>> Begin RECORDS FOR THE TASK

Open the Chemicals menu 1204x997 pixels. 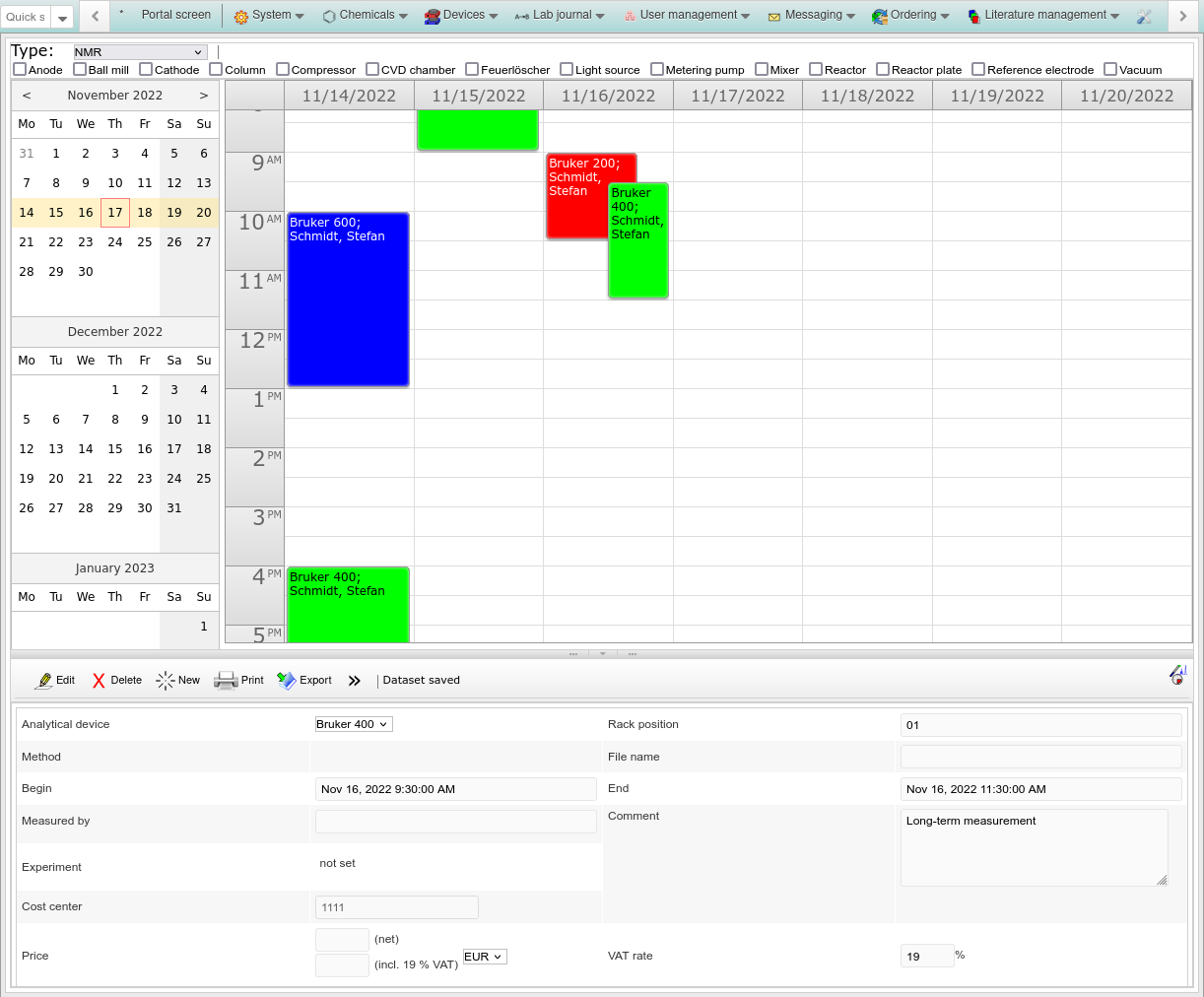366,16
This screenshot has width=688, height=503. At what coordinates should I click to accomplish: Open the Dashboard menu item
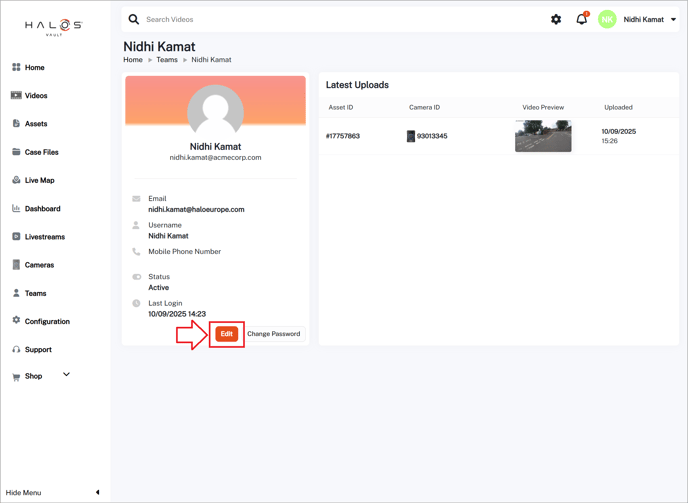click(x=42, y=209)
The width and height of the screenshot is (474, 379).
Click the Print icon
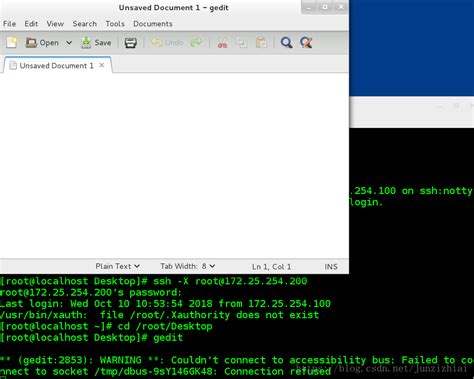(x=131, y=43)

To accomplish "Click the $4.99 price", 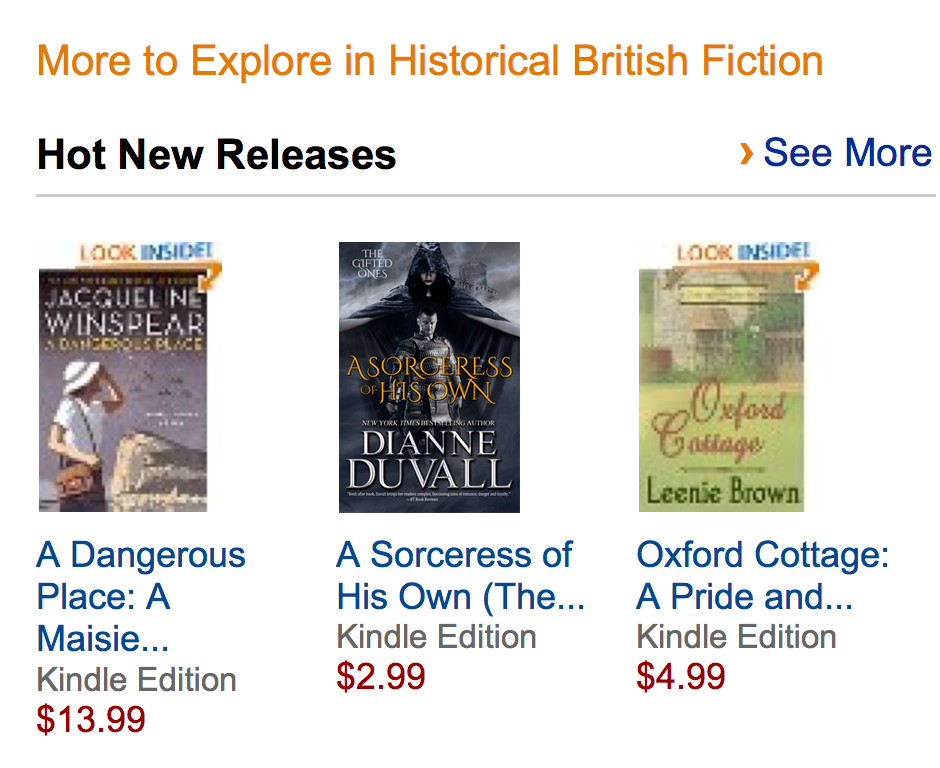I will tap(681, 676).
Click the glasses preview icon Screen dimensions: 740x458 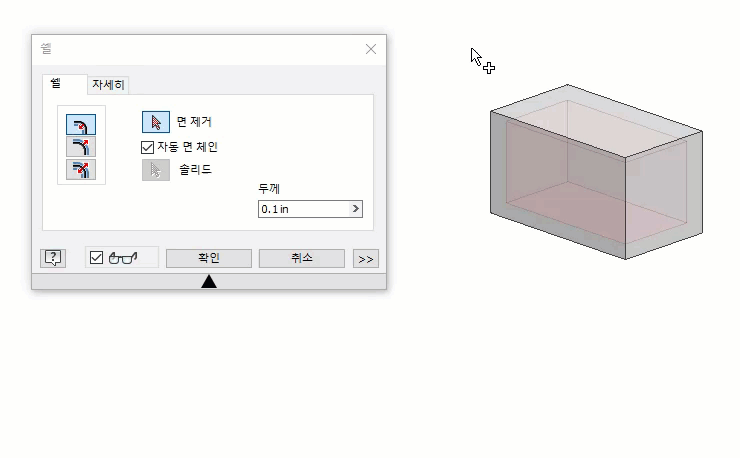coord(123,258)
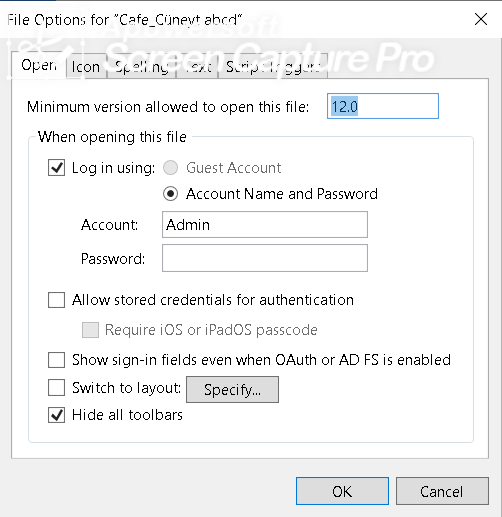Focus the Password input field
The height and width of the screenshot is (517, 502).
pyautogui.click(x=265, y=258)
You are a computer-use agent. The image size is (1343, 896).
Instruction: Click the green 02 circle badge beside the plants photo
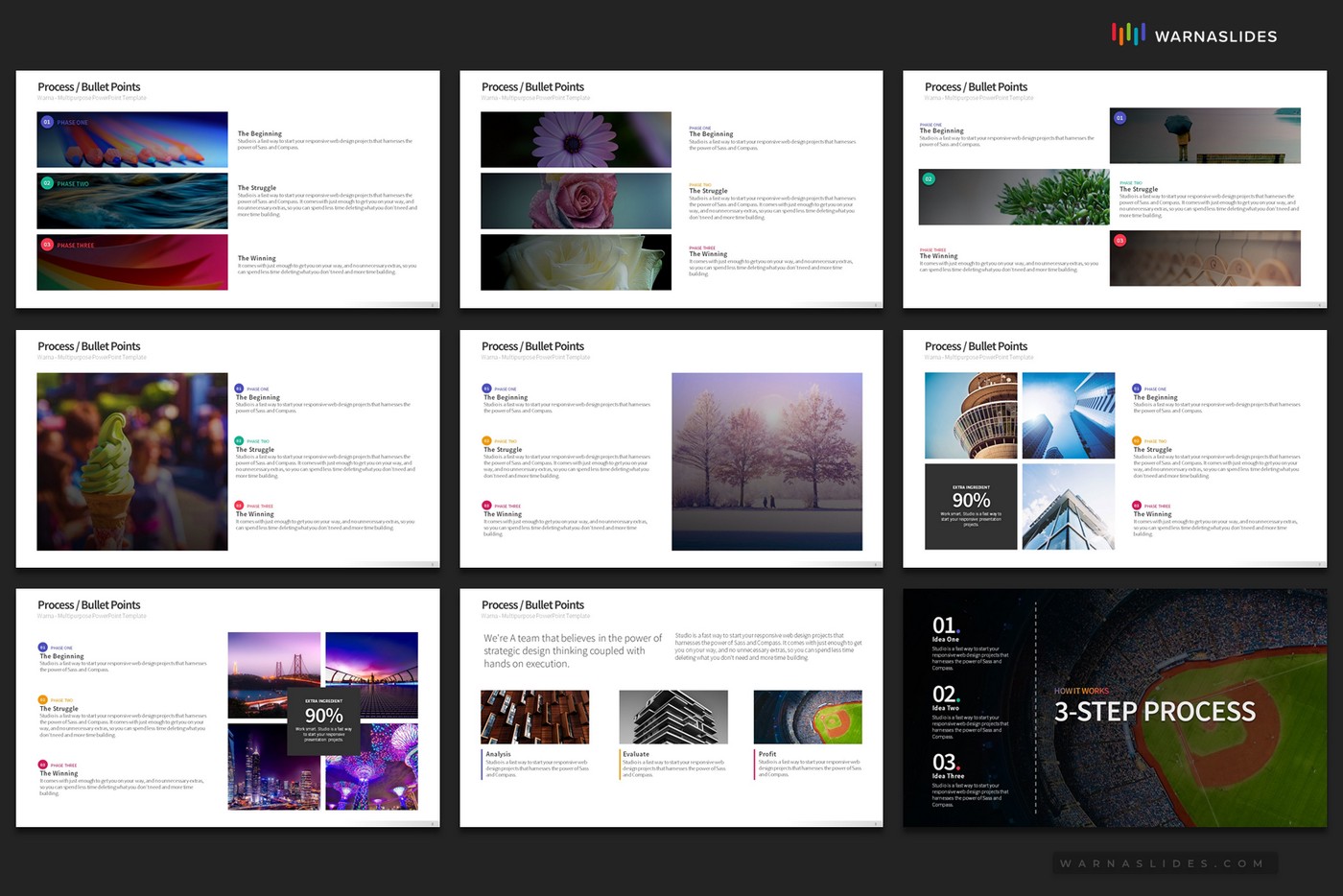click(x=929, y=177)
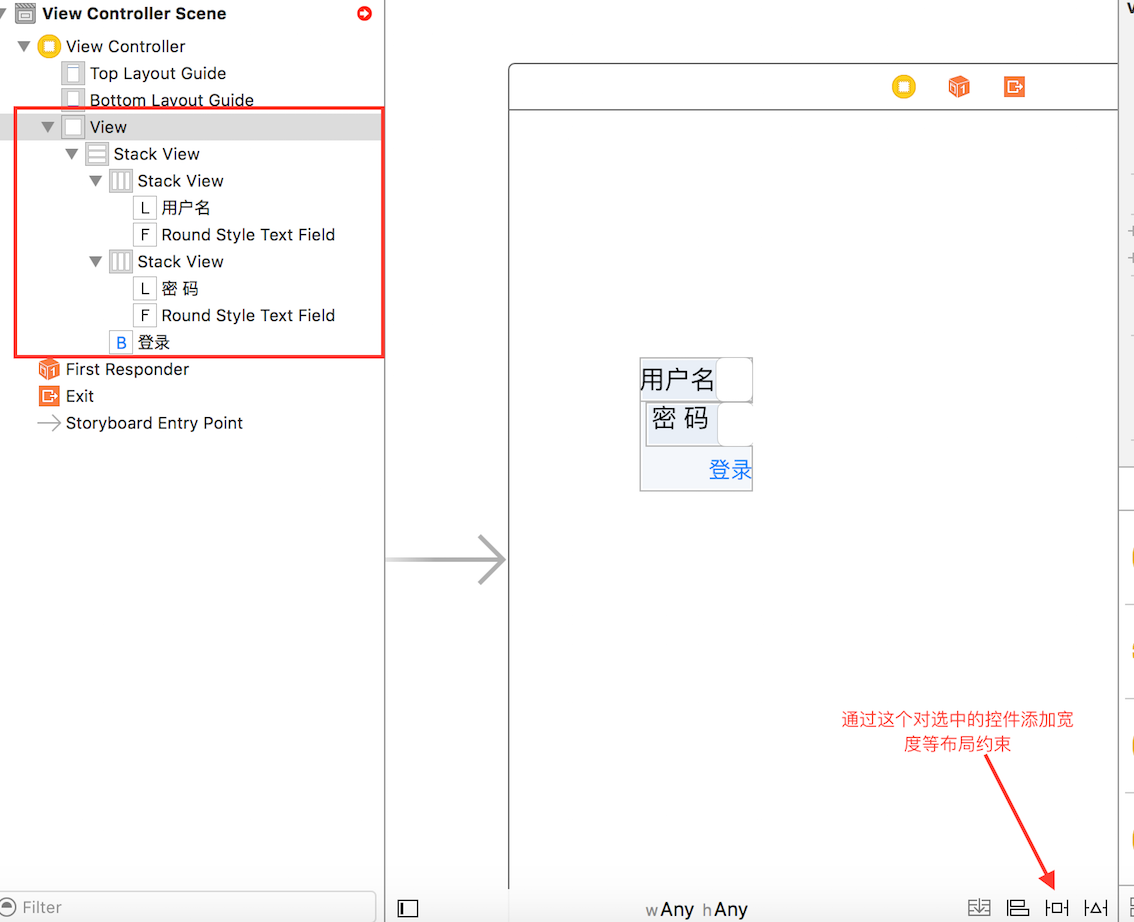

>> End RECORDS FOR THE TASK

PROBLEM DESCRIPTION → Arrange everything from the line containing "You are a computer-use" down through the end of the records as a Markdown table with the columns Row and Text, numbering each line and skipping blank lines. Leave the pictures out.

TASK ANSWER →
| Row | Text |
|---|---|
| 1 | You are a computer-use agent. The image size is (1343, 896). |
| 2 | Instruction: Click the green 02 circle badge beside the plants photo |
| 3 | click(x=929, y=177) |